Pierre-Yves Jeholet: "Oser le débat institutionnel intra-francophone"

07/01/15 à 15:03 - Mise à jour à 15:31

Source: Belga

Le chef de groupe MR au parlement wallon, Pierre-Yves Jeholet, a demandé mercredi d'ouvrir le débat institutionnel intra-francophone sur les rapports de la Région avec la Fédération Wallonie-Bruxelles, l'Enseignement, l'avenir des provinces ou encore une Belgique à quatre donnant plus d'autonomie à la Communauté germanophone.

Pierre-Yves Jeholet: "Oser le débat institutionnel intra-francophone"

Pierre-Yves Jeholet. © Belga

Alors que le MR au fédéral dirige un gouvernement qui s'est interdit de parler d'institutionnel, le MR wallon, dans l'opposition, propose d'avancer sur une réforme du paysage institutionnel intra-francophone.

"Le gouvernement wallon ronronne, il se spécialise dans les moratoires alors qu'il faut agir", a déclaré M. Jeholet à l'occasion de ses voeux de nouvel an à la presse, à Namur.

A ses yeux, c'est le moment, en début de législature, de reparler entre majorité et opposition de l'avenir institutionnel intra-francophone. Ce débat sera sans doute long, mais la certitude qu'il y aura d'autres réformes de l'Etat - pas sous cette législature, précise M. Jeholet - impose aux francophones de déterminer ce qu'ils veulent afin de ne pas "devoir suivre" le moment venu.

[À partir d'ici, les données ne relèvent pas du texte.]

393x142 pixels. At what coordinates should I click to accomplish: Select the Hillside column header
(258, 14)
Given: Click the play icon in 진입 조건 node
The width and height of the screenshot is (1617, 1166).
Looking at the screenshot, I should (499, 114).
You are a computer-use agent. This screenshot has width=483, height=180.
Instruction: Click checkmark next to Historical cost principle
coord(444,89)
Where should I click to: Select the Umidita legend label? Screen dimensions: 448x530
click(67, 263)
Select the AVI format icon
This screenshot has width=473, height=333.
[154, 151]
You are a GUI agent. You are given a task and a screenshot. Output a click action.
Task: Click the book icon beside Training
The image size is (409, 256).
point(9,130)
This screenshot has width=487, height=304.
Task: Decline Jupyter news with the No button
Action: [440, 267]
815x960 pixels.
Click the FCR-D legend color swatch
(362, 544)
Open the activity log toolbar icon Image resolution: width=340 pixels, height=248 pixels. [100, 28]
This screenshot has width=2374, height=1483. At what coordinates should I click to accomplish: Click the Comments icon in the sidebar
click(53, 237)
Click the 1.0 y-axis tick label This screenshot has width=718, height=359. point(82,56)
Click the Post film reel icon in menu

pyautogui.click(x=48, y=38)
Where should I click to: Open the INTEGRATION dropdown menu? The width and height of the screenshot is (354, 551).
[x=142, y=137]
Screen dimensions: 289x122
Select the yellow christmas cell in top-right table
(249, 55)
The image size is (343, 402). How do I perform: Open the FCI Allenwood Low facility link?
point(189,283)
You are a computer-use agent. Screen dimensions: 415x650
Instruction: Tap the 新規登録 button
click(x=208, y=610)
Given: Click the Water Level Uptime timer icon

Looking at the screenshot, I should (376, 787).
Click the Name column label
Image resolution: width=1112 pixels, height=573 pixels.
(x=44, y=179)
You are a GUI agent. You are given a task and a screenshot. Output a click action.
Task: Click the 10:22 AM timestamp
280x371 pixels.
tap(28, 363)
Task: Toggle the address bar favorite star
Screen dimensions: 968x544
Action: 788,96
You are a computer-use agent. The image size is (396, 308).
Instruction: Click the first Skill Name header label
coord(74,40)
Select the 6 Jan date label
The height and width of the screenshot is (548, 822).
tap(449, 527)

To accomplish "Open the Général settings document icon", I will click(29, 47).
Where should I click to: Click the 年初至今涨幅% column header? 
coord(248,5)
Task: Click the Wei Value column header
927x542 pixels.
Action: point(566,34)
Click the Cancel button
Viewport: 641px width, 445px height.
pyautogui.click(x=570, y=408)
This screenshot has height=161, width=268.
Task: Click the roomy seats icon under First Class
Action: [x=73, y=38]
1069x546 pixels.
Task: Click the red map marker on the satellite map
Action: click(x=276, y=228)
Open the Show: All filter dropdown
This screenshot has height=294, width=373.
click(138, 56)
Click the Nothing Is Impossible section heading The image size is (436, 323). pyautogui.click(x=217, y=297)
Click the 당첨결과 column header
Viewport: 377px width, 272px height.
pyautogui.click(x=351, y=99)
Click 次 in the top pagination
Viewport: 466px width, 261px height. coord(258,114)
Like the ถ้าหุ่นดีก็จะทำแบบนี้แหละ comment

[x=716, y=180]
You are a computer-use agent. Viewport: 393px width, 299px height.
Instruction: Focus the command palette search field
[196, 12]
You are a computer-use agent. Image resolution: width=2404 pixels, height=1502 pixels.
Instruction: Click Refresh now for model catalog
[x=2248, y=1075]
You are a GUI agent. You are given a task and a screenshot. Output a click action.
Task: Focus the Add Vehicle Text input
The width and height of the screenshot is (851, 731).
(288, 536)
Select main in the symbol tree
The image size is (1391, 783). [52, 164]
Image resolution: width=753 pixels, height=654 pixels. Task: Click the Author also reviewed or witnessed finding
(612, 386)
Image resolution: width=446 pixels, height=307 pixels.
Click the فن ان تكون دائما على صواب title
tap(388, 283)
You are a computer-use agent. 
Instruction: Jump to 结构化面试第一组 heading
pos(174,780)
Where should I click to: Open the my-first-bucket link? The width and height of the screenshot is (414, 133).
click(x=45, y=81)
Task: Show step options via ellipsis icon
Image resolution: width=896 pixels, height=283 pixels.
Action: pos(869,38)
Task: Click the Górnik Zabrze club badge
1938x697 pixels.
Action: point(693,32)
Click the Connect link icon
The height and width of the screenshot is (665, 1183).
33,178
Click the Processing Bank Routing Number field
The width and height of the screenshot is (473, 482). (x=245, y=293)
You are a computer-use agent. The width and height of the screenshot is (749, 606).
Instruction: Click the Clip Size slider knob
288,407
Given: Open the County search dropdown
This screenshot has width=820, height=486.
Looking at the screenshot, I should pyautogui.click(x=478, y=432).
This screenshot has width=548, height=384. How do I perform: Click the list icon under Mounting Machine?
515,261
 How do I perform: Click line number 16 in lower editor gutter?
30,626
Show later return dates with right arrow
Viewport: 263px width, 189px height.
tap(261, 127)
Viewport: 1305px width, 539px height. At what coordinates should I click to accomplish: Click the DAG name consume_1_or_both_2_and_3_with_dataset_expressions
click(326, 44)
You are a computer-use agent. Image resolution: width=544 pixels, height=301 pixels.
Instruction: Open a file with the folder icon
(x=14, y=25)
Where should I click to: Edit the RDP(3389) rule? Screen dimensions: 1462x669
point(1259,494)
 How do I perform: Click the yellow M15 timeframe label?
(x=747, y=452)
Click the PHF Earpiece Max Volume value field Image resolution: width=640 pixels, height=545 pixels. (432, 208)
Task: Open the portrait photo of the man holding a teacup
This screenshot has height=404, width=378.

M. Jeholet estime pour ces raisons que cette sortie n'est pas de nature à gêner le Premier ministre Charles Michel, dont le gouvernement s'est engagé à ne pas aborder le communautaire.

Le régionaliste s'interroge notamment sur la plus-value de la Fédération Wallonie-Bruxelles. "Deux ministres-présidents, et on se demande ce que font certains ministres de la Fédération Wallonie-Bruxelles, alors qu'on a promis un axe formation-éducation-enseignement. Qui doit s'occuper de l'enseignement demain ?", demande M. Jeholet.

Le maintien de la Fédération lui-même peut être mis en question, de même que les compétences provinciales ou régionales pouvant être transférées à la Communauté germanophone, dans la perspective d'une Belgique à quatre.

Quant au niveau local, le maintien à terme (2024?) des provinces, la supracommunalité (bassins de vie, rapprochement de structures communales, etc) doivent être abordés selon lui. La rationalisation des outils socio-économiques n'est pas oubliée, de même que l'élection directe du ministre-président, la suppression de la case de tête, etc.

"Il faut se prendre en main, ne pas subir ni vivre caché derrière le fédéral", soutient Pierre-Yves Jeholet. L'objectif est bien l'efficacité des structures et non la "tuyauterie institutionnelle", souligne-t-il.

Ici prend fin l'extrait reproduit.